Un adolescente de Carolina del Norte murió luego de contraer una infección provocada por la ameba Naegleria fowleri, conocida como “ameba comecerebros”. El joven fue diagnosticado con meningoencefalitis amebiana primaria, una enfermedad poco frecuente y de alta letalidad.
Moisés Ponce Mendoza murió el lunes, pocos días después de comenzar con los primeros síntomas. Su madre, Mónica Mendoza, contó que todo comenzó con un fuerte dolor de cabeza el viernes.
“Nunca imaginé que algo así podía ser tan grave”, escribió la mujer en una campaña de recaudación de fondos.
Inicialmente, Moisés fue llevado a un hospital de Burlington, donde le indicaron que podía regresar a su casa. Sin embargo, su estado empeoró rápidamente y al día siguiente tuvo que ser trasladado de urgencia al hospital de la Universidad de Carolina del Norte.
Allí los médicos detectaron la infección provocada por la ameba. Poco después, el adolescente cayó en coma y permaneció internado en estado crítico hasta su muerte.
Cómo se produce la infección
La Naegleria fowleri es un organismo microscópico que puede encontrarse en aguas dulces cálidas. La infección ocurre cuando el agua contaminada ingresa por la nariz y la ameba llega al cerebro.

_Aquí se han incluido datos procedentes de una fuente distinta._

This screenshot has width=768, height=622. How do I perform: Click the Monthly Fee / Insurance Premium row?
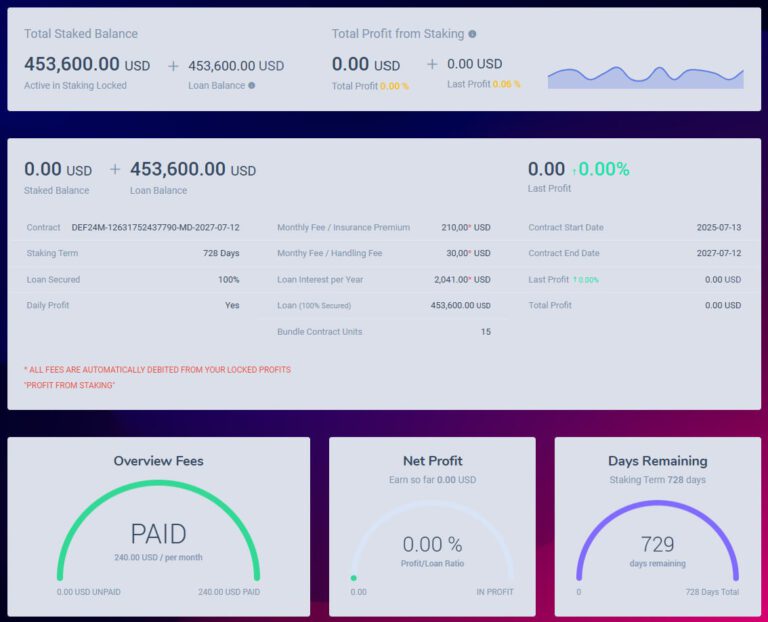[383, 228]
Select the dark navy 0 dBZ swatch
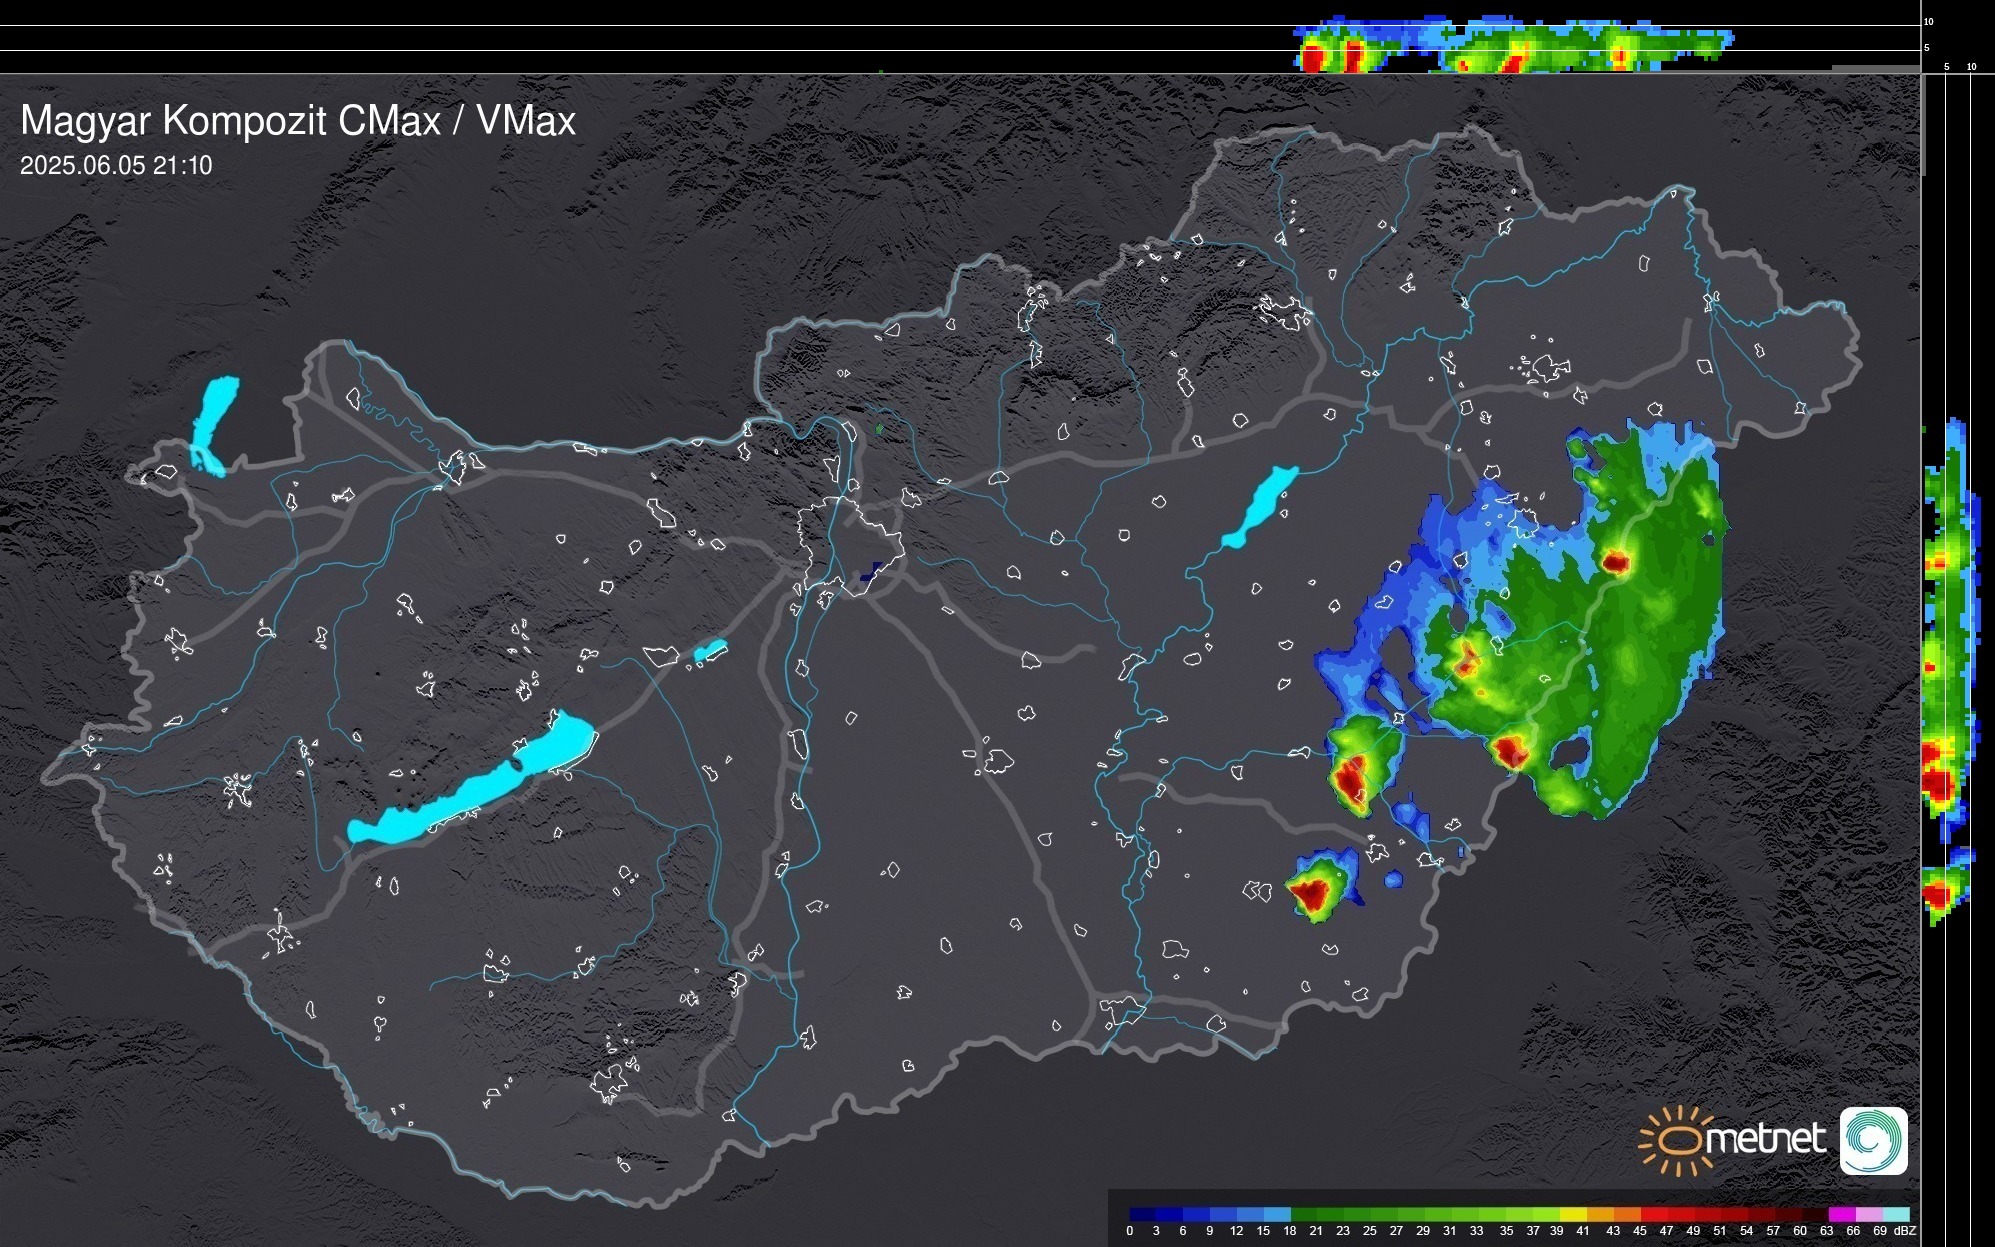 pos(1143,1214)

Entre los primeros síntomas se encuentran dolor de cabeza intenso, fiebre, náuseas y vómitos. Con el avance de la enfermedad pueden aparecer rigidez de cuello, convulsiones y coma.
La infección progresa rápidamente y puede provocar la muerte pocos días después del comienzo de los síntomas.
La fuente exacta del contagio de Moisés todavía está siendo investigada. La mayoría de los casos están relacionados con actividades recreativas en lagos y ríos durante los meses de mayor temperatura.
Una enfermedad extremadamente rara
La meningoencefalitis amebiana primaria es extremadamente poco frecuente. En Estados Unidos se registran menos de diez casos por año, aunque la tasa de mortalidad es muy elevada.
La muerte de Moisés ocurrió pocos días después de otro caso fatal registrado en Estados Unidos, el de Lillian Smart, una niña de 8 años de Luisiana que también contrajo la infección luego de nadar en un lago.
Las autoridades sanitarias remarcaron que el riesgo de infección es muy bajo, pero recomendaron consultar rápidamente ante síntomas compatibles después de haber estado en lagos, ríos u otras fuentes de agua dulce cálida.